CONSEGNE:
1. Nell'articolo su Douglas Coupland, a quale giornale lo scrittore ha rilasciato l'intervista citata?
2. Prosegui l'articolo su Douglas Coupland e il futuro del lavoro a partire dalla sua ultima frase.

Futuro, Douglas Coupland:”meno lavoro, più tempo libero”. Ma siamo sicuri?

Leggere le parole di uno scrittore come Douglas Coupland aiuta a capire dove stiamo andando e verso cosa ci stiamo muovendo. L’autore di Generazione X ha una sensibilità unica nel cogliere lo spirito del tempo ed estrema facilità nel captare nel presente i segnali del futuro. Perciò, quando mi sono imbattuto nella sua ultima intervista rilasciata all’incirca un anno fa al Guardian, ho letto con interesse le sue idee sui prossimi cambiamenti che le nuove tecnologie imporranno al nostro modo di lavorare e quindi alla nostra quotidianità. Con lo stesso interesse ho notato che le sue idee non contemplano in alcun modo gli attacchi efferati che il mondo del lavoro stava subendo nel presente, grazie anche all’impiego di Internet e della tecnologia natagli attorno.

(Voci per trovare gli oggetti visualizzati)
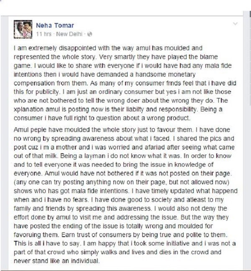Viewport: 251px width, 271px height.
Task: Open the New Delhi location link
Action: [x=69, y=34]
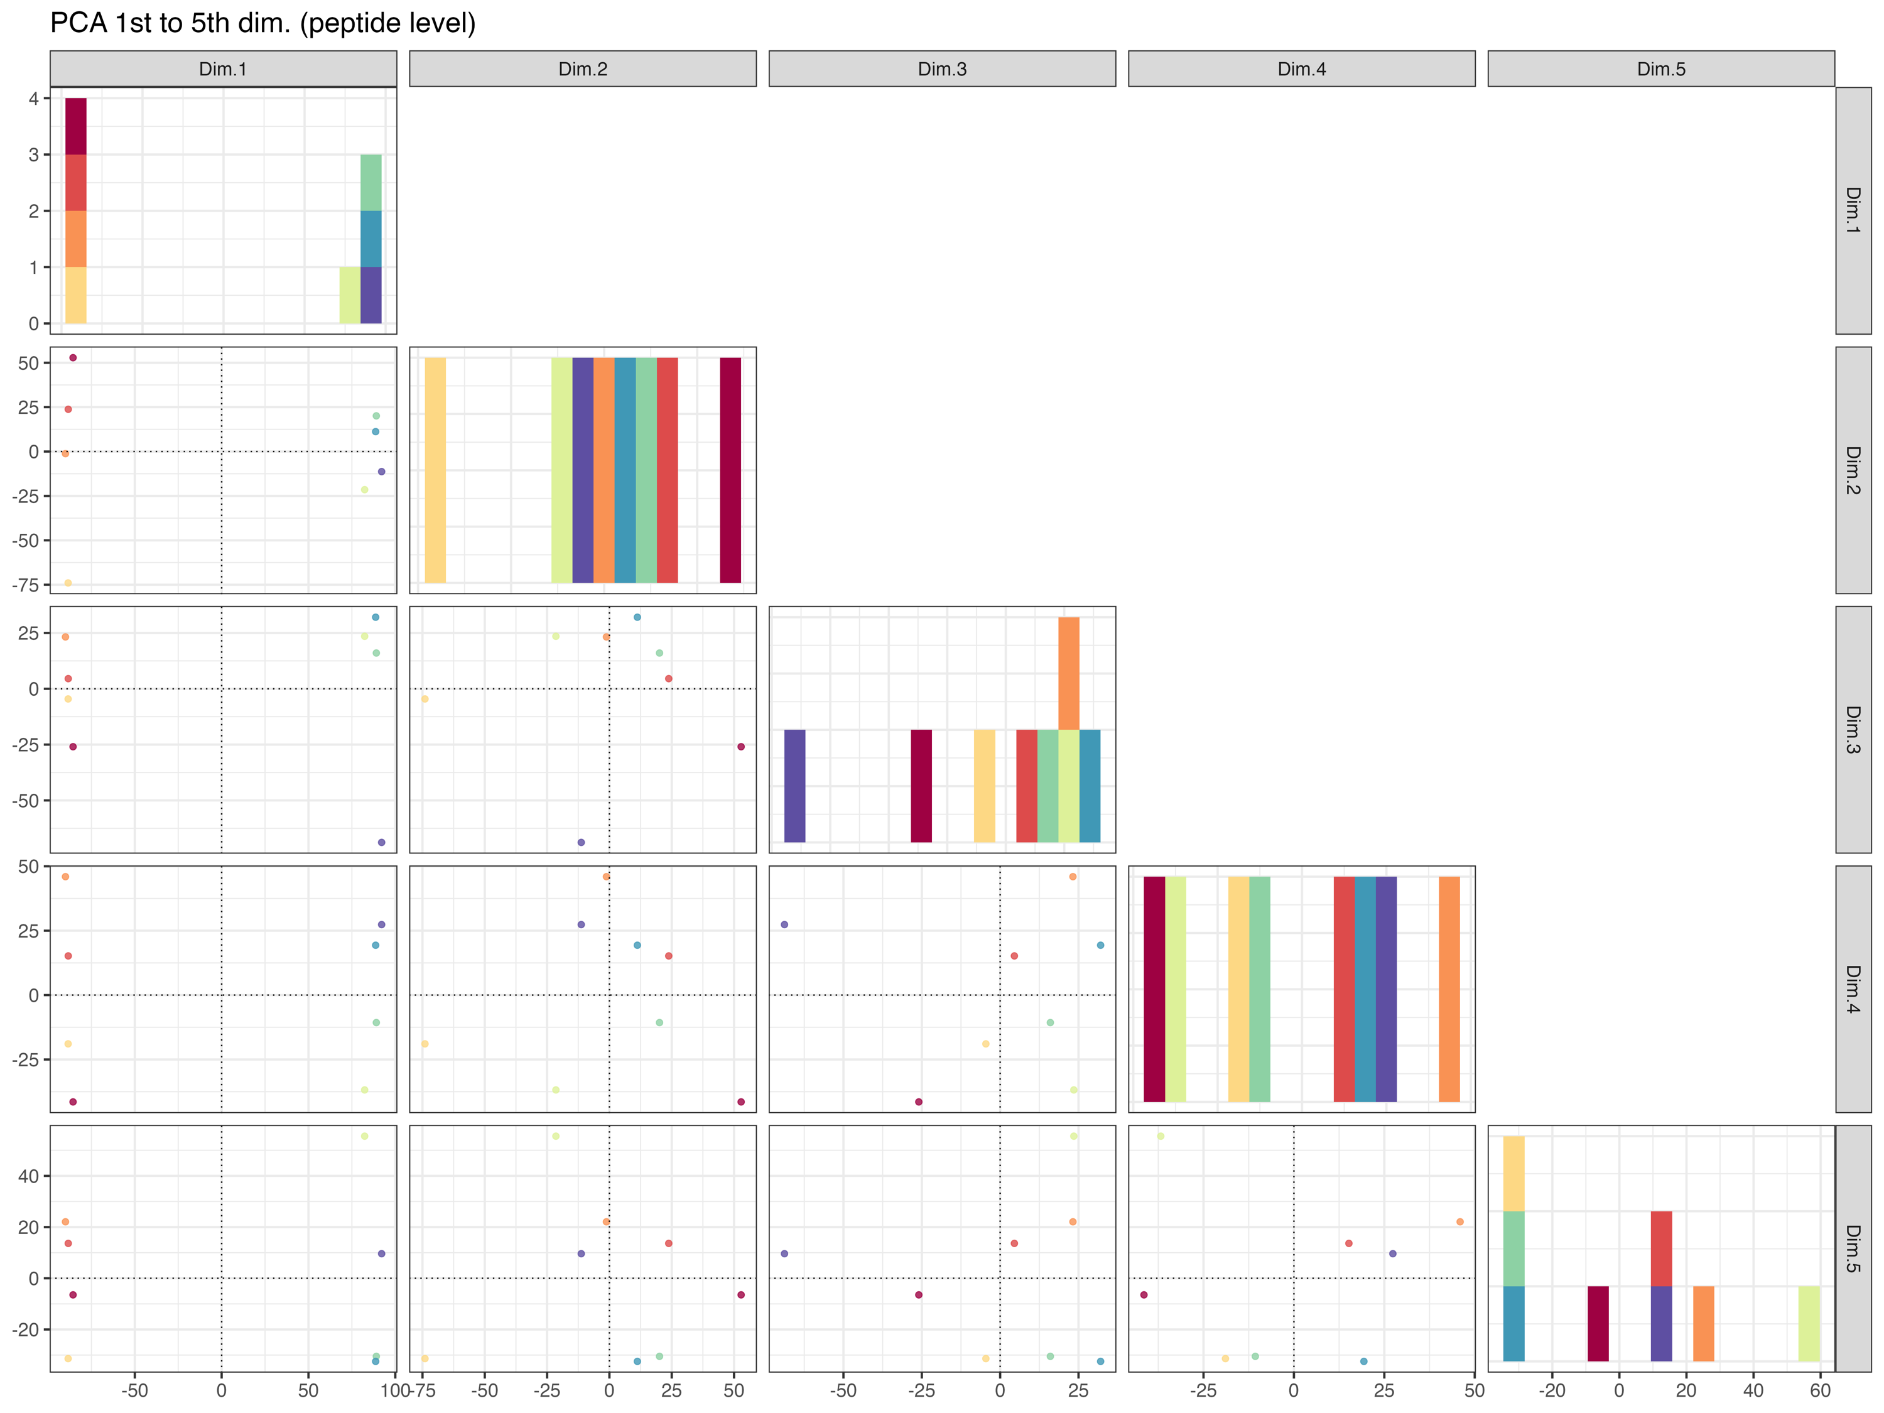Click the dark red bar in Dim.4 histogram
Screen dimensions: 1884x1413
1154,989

RISPOSTE:
1. Al Guardian.

2.
Douglas Coupland

Le doti di Douglas Coupland

Coupland, fin dai tempi del suo straordinario esordio letterario, ha saputo analizzare con lungimirante lucidità il mondo del lavoro moderno. Nel 1991 raccontò la Generazione X, quella nata tra il 1960 e il 1980. Trentenni che si accontentavano di un “Mcjob” pur essendo più intelligenti, colti e creativi dei loro datori di lavoro. É la prima generazione che ripiega su se stessa, rintanandosi nel privato, presa in ostaggio dalla società consumistica. Sono i primi a vivere un eterno presente, fuori dalla Storia, che è morta nel Novecento, come spiegherà il politologo Francis Fukuyama nel suo celebre saggio del 1992. Un anno dopo Coupland.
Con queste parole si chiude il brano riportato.